(Stored records)
______________________________

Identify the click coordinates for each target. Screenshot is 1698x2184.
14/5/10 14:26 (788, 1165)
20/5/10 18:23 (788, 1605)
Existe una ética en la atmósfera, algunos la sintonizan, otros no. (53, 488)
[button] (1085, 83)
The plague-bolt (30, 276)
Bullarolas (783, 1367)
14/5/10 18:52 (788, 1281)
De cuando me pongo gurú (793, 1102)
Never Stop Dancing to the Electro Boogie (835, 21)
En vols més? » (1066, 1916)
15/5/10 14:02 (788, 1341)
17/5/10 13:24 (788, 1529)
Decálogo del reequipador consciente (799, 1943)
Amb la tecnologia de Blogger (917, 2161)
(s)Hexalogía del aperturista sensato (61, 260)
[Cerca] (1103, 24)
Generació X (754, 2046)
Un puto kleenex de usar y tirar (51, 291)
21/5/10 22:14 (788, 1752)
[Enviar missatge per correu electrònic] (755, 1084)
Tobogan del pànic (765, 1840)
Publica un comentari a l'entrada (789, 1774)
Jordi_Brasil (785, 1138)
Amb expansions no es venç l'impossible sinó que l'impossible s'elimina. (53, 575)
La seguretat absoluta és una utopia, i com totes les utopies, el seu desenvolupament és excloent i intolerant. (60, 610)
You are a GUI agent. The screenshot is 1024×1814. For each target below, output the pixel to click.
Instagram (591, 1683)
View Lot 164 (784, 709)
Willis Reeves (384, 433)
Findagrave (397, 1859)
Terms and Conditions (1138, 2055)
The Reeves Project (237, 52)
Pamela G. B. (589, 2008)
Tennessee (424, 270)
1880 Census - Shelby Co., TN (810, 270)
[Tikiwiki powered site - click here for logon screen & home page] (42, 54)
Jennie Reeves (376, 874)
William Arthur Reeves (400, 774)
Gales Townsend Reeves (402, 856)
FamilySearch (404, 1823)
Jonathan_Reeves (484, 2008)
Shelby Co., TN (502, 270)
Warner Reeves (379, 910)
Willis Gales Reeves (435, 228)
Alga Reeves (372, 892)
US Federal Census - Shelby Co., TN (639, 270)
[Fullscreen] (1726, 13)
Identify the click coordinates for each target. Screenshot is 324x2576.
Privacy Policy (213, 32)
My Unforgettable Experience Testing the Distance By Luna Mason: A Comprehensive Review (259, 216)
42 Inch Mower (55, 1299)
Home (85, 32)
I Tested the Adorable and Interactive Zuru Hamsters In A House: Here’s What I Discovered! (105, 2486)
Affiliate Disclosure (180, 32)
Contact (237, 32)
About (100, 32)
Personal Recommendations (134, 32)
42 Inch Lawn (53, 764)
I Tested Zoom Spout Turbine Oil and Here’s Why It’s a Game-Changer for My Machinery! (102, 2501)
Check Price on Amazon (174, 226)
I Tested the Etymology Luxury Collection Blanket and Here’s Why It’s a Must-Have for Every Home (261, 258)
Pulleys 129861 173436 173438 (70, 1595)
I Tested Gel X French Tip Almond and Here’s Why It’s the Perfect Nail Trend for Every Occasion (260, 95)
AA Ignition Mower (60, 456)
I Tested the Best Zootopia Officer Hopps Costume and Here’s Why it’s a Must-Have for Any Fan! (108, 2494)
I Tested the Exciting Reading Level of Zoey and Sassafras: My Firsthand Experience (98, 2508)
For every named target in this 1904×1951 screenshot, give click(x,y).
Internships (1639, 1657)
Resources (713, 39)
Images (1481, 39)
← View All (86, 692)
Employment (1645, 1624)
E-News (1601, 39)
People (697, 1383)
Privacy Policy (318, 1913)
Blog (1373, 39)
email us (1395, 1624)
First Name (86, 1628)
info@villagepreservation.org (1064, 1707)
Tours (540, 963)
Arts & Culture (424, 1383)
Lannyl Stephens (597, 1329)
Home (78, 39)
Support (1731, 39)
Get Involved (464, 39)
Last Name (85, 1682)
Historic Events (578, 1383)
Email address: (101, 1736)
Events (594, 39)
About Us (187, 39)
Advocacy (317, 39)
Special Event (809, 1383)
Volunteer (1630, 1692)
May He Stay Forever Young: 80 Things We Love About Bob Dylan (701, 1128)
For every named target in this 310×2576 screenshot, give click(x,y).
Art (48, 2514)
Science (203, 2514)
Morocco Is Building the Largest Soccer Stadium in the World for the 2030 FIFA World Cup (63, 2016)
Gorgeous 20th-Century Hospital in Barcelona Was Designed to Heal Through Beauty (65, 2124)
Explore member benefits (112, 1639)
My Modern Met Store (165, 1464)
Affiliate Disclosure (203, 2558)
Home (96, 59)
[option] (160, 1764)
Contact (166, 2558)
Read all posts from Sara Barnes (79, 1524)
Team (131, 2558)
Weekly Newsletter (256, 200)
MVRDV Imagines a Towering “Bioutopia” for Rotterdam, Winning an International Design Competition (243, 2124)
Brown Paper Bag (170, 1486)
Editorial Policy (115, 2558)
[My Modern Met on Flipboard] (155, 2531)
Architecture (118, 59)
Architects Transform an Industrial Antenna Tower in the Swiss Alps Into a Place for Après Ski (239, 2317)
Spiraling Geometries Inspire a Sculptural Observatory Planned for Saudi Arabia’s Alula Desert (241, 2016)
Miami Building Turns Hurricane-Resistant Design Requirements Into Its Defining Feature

______________________________

TASK DESCRIPTION. Please output all of the entries without changing a single character.

EXERCISE SOLUTION.
Identify the click coordinates for each target. Screenshot is 1698x2184.
14/5/10 14:26 (788, 1165)
20/5/10 18:23 (788, 1605)
Existe una ética en la atmósfera, algunos la sintonizan, otros no. (53, 488)
[button] (1085, 83)
The plague-bolt (30, 276)
Bullarolas (783, 1367)
14/5/10 18:52 (788, 1281)
De cuando me pongo gurú (793, 1102)
Never Stop Dancing to the Electro Boogie (835, 21)
En vols més? » (1066, 1916)
15/5/10 14:02 (788, 1341)
17/5/10 13:24 (788, 1529)
Decálogo del reequipador consciente (799, 1943)
Amb la tecnologia de Blogger (917, 2161)
(s)Hexalogía del aperturista sensato (61, 260)
[Cerca] (1103, 24)
Generació X (754, 2046)
Un puto kleenex de usar y tirar (51, 291)
21/5/10 22:14 (788, 1752)
[Enviar missatge per correu electrònic] (755, 1084)
Tobogan del pànic (765, 1840)
Publica un comentari a l'entrada (789, 1774)
Jordi_Brasil (785, 1138)
Amb expansions no es venç l'impossible sinó que l'impossible s'elimina. (53, 575)
La seguretat absoluta és una utopia, i com totes les utopies, el seu desenvolupament és excloent i intolerant. (60, 610)
You are a GUI agent. The screenshot is 1024×1814. For each target below, output the pixel to click.
Instagram (591, 1683)
View Lot 164 (784, 709)
Willis Reeves (384, 433)
Findagrave (397, 1859)
Terms and Conditions (1138, 2055)
The Reeves Project (237, 52)
Pamela G. B. (589, 2008)
Tennessee (424, 270)
1880 Census - Shelby Co., TN (810, 270)
[Tikiwiki powered site - click here for logon screen & home page] (42, 54)
Jennie Reeves (376, 874)
William Arthur Reeves (400, 774)
Gales Townsend Reeves (402, 856)
FamilySearch (404, 1823)
Jonathan_Reeves (484, 2008)
Shelby Co., TN (502, 270)
Warner Reeves (379, 910)
Willis Gales Reeves (435, 228)
Alga Reeves (372, 892)
US Federal Census - Shelby Co., TN (639, 270)
[Fullscreen] (1726, 13)
Identify the click coordinates for each target. Screenshot is 324x2576.
Privacy Policy (213, 32)
My Unforgettable Experience Testing the Distance By Luna Mason: A Comprehensive Review (259, 216)
42 Inch Mower (55, 1299)
Home (85, 32)
I Tested the Adorable and Interactive Zuru Hamsters In A House: Here’s What I Discovered! (105, 2486)
Affiliate Disclosure (180, 32)
Contact (237, 32)
About (100, 32)
Personal Recommendations (134, 32)
42 Inch Lawn (53, 764)
I Tested Zoom Spout Turbine Oil and Here’s Why It’s a Game-Changer for My Machinery! (102, 2501)
Check Price on Amazon (174, 226)
I Tested the Etymology Luxury Collection Blanket and Here’s Why It’s a Must-Have for Every Home (261, 258)
Pulleys 129861 173436 173438 (70, 1595)
I Tested Gel X French Tip Almond and Here’s Why It’s the Perfect Nail Trend for Every Occasion (260, 95)
AA Ignition Mower (60, 456)
I Tested the Best Zootopia Officer Hopps Costume and Here’s Why it’s a Must-Have for Any Fan! (108, 2494)
I Tested the Exciting Reading Level of Zoey and Sassafras: My Firsthand Experience (98, 2508)
For every named target in this 1904×1951 screenshot, give click(x,y).
Internships (1639, 1657)
Resources (713, 39)
Images (1481, 39)
← View All (86, 692)
Employment (1645, 1624)
E-News (1601, 39)
People (697, 1383)
Privacy Policy (318, 1913)
Blog (1373, 39)
email us (1395, 1624)
First Name (86, 1628)
info@villagepreservation.org (1064, 1707)
Tours (540, 963)
Arts & Culture (424, 1383)
Lannyl Stephens (597, 1329)
Home (78, 39)
Support (1731, 39)
Get Involved (464, 39)
Last Name (85, 1682)
Historic Events (578, 1383)
Email address: (101, 1736)
Events (594, 39)
About Us (187, 39)
Advocacy (317, 39)
Special Event (809, 1383)
Volunteer (1630, 1692)
May He Stay Forever Young: 80 Things We Love About Bob Dylan (701, 1128)
For every named target in this 310×2576 screenshot, give click(x,y).
Art (48, 2514)
Science (203, 2514)
Morocco Is Building the Largest Soccer Stadium in the World for the 2030 FIFA World Cup (63, 2016)
Gorgeous 20th-Century Hospital in Barcelona Was Designed to Heal Through Beauty (65, 2124)
Explore member benefits (112, 1639)
My Modern Met Store (165, 1464)
Affiliate Disclosure (203, 2558)
Home (96, 59)
[option] (160, 1764)
Contact (166, 2558)
Read all posts from Sara Barnes (79, 1524)
Team (131, 2558)
Weekly Newsletter (256, 200)
MVRDV Imagines a Towering “Bioutopia” for Rotterdam, Winning an International Design Competition (243, 2124)
Brown Paper Bag (170, 1486)
Editorial Policy (115, 2558)
[My Modern Met on Flipboard] (155, 2531)
Architecture (118, 59)
Architects Transform an Industrial Antenna Tower in the Swiss Alps Into a Place for Après Ski (239, 2317)
Spiraling Geometries Inspire a Sculptural Observatory Planned for Saudi Arabia’s Alula Desert (241, 2016)
Miami Building Turns Hurricane-Resistant Design Requirements Into Its Defining Feature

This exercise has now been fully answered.